Dataset items:
## Begin

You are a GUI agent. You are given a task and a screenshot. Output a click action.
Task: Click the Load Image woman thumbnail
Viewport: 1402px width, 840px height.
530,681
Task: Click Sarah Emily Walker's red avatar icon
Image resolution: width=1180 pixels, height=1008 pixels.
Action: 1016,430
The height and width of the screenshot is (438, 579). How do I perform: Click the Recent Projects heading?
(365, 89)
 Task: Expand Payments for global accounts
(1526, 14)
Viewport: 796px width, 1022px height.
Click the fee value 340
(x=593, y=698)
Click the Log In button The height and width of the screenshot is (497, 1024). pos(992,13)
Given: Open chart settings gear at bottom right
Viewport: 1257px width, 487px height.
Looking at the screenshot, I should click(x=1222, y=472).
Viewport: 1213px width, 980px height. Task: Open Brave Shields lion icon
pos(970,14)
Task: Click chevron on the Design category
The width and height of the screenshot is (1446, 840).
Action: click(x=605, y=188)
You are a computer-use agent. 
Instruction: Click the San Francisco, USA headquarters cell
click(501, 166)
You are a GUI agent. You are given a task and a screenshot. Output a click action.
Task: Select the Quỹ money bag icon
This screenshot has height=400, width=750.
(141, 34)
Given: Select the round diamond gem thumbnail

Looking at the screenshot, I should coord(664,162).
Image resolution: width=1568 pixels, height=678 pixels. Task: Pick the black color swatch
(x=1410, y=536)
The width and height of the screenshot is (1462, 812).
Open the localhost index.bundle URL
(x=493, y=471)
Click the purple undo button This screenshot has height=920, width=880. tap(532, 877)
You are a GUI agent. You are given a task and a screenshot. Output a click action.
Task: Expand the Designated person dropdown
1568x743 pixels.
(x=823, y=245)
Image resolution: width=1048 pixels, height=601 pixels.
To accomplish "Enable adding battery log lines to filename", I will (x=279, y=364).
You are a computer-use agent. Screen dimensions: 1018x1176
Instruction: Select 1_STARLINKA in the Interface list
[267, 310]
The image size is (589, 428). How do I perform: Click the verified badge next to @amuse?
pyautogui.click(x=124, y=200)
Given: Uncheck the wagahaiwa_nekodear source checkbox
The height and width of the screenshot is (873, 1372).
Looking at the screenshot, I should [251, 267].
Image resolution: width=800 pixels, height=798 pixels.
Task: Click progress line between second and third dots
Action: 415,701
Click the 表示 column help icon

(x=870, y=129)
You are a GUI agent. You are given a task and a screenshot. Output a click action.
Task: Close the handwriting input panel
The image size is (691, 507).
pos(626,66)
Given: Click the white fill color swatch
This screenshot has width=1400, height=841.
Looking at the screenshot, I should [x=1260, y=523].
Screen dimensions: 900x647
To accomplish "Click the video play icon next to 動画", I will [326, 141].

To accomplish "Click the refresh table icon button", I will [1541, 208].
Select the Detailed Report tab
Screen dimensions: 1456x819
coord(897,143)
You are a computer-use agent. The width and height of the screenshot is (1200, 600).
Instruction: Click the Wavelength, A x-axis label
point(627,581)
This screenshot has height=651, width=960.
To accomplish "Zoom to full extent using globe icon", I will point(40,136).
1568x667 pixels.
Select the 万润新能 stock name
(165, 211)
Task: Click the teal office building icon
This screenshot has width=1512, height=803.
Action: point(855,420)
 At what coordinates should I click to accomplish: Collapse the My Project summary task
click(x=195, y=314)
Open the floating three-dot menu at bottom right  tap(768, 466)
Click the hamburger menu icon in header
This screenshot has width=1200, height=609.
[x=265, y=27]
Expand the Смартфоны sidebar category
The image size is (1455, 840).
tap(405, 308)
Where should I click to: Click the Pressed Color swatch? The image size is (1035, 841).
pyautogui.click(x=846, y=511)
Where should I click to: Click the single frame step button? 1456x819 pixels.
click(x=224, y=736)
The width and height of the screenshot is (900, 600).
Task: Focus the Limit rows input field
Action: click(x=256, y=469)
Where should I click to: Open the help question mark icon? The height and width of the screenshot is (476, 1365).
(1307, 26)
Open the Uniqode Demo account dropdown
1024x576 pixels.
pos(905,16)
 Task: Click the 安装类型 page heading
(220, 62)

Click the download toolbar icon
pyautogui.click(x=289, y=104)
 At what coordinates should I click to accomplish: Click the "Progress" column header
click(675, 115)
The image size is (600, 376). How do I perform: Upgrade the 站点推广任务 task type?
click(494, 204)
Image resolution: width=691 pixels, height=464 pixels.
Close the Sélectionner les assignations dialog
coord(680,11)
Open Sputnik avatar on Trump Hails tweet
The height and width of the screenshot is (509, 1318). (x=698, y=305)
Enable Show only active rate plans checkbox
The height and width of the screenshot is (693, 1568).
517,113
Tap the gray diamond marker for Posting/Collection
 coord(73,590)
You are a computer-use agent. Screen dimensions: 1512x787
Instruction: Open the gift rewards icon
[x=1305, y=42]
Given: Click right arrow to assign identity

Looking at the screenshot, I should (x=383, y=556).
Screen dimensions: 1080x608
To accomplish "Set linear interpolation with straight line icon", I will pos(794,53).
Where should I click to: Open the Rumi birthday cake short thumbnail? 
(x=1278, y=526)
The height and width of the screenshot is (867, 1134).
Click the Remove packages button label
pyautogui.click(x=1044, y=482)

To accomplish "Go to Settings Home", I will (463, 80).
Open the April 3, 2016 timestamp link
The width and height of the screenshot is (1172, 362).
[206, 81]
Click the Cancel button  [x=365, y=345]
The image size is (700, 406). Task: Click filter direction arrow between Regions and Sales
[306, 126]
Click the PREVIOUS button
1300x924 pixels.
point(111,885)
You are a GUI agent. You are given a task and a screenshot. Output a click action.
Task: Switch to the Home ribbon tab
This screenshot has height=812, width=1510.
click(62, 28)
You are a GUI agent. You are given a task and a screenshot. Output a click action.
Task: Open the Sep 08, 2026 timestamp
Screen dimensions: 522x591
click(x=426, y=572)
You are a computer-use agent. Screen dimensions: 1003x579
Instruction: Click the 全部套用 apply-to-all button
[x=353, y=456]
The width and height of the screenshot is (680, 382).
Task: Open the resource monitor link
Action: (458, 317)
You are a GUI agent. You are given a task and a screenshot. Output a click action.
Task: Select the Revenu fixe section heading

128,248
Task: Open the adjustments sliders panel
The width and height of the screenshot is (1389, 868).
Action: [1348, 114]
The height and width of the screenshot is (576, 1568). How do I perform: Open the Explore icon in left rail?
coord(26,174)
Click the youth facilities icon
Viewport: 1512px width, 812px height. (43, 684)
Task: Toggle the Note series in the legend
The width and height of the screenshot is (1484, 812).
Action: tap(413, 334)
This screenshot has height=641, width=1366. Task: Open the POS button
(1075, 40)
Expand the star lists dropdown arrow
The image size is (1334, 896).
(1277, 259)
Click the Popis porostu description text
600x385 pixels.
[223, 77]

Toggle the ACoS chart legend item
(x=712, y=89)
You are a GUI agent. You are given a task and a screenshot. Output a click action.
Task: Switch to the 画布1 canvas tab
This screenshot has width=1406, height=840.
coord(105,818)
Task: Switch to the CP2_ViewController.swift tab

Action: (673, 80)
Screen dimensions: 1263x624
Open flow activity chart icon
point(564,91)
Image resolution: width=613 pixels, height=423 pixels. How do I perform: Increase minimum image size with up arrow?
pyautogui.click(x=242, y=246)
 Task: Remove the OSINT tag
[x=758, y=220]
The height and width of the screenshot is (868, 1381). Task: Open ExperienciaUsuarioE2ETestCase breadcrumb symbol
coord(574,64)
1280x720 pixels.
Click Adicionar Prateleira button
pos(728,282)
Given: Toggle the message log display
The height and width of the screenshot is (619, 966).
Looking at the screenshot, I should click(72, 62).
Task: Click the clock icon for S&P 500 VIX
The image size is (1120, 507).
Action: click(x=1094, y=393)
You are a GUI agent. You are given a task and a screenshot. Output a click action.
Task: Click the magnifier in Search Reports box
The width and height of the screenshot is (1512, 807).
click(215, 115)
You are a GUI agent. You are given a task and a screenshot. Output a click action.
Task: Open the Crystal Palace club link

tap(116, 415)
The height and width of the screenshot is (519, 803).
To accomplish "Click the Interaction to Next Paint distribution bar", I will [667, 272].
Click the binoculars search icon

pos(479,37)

## End

### EXERCISE BRIEF
In the stretch of the data from the line containing "Screen dimensions: 1080x608" through the line containing "click(x=426, y=572)", replace "GUI agent" with "computer-use agent" and leave everything else unchanged. Give only those lines.

### PROBLEM SOLUTION
Screen dimensions: 1080x608
To accomplish "Set linear interpolation with straight line icon", I will pos(794,53).
Where should I click to: Open the Rumi birthday cake short thumbnail? 
(x=1278, y=526)
The height and width of the screenshot is (867, 1134).
Click the Remove packages button label
pyautogui.click(x=1044, y=482)

To accomplish "Go to Settings Home", I will (463, 80).
Open the April 3, 2016 timestamp link
The width and height of the screenshot is (1172, 362).
[206, 81]
Click the Cancel button  [x=365, y=345]
The image size is (700, 406). Task: Click filter direction arrow between Regions and Sales
[306, 126]
Click the PREVIOUS button
1300x924 pixels.
point(111,885)
You are a computer-use agent. You are given a task and a screenshot. Output a click action.
Task: Switch to the Home ribbon tab
This screenshot has height=812, width=1510.
click(62, 28)
You are a computer-use agent. You are given a task and a screenshot. Output a click action.
Task: Open the Sep 08, 2026 timestamp
Screen dimensions: 522x591
click(x=426, y=572)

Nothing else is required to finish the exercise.